▸ EXERCISE
Find the word "Given" in the data. Return every line where it appears.
== DATA LISTING ==
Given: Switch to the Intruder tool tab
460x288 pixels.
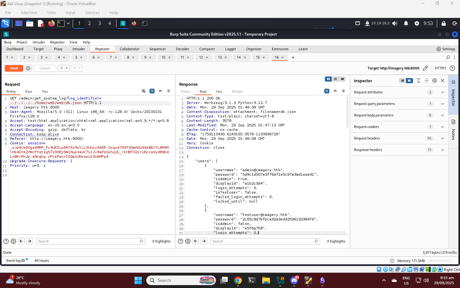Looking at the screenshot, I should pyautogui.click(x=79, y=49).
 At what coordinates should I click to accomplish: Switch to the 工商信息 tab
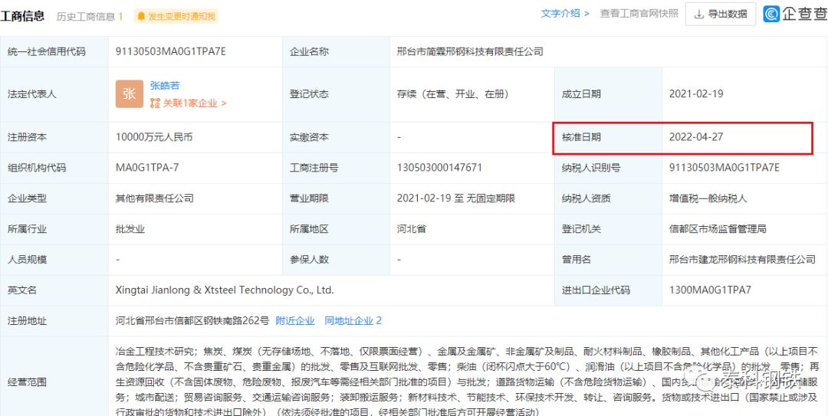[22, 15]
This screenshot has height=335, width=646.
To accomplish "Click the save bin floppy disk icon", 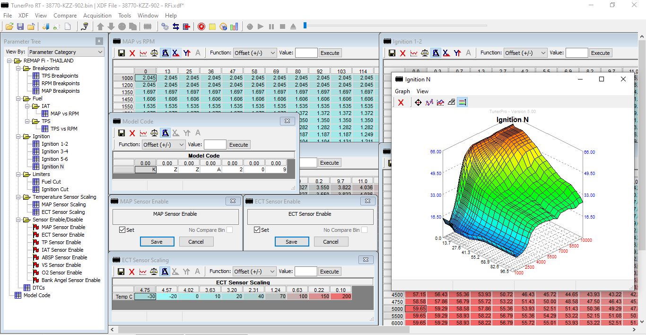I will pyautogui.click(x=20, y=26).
===
== DATA LISTING ==
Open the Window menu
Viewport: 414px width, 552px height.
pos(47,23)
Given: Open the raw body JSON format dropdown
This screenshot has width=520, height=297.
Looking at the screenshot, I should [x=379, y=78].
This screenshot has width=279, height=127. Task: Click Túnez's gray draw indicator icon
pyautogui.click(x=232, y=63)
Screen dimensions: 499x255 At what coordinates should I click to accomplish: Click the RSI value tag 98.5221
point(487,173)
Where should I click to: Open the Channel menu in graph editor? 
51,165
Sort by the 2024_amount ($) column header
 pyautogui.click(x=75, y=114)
===
== DATA LISTING ==
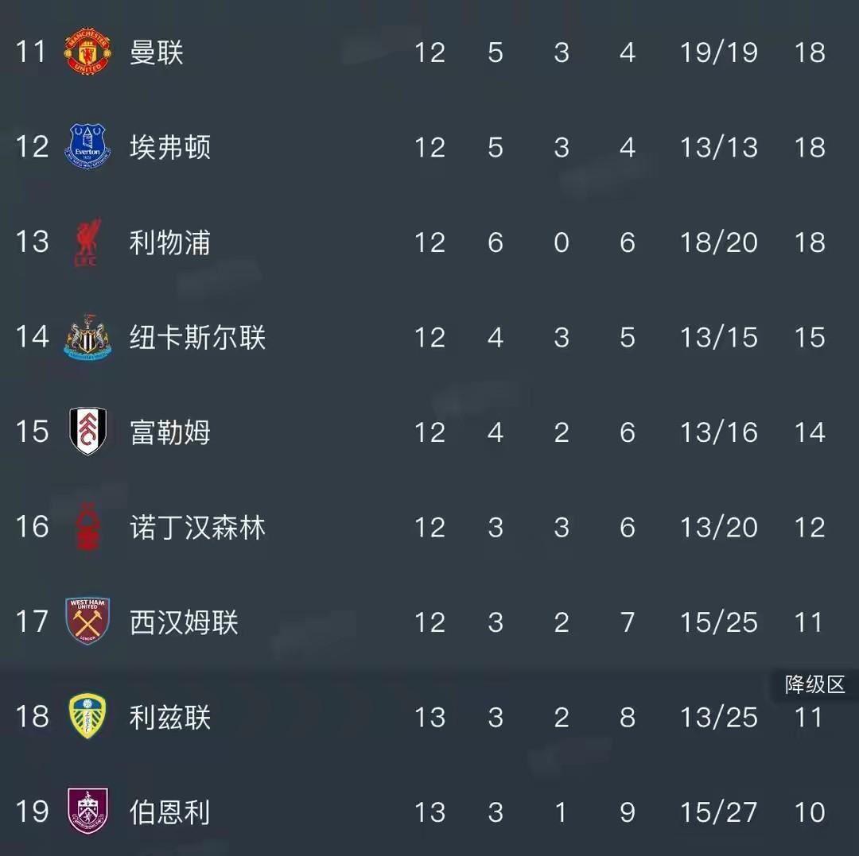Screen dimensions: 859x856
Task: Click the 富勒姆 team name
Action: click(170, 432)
===
▸ EXERCISE SOLUTION
Given: Switch to the Intruder tool tab
Given: Open the raw body JSON format dropdown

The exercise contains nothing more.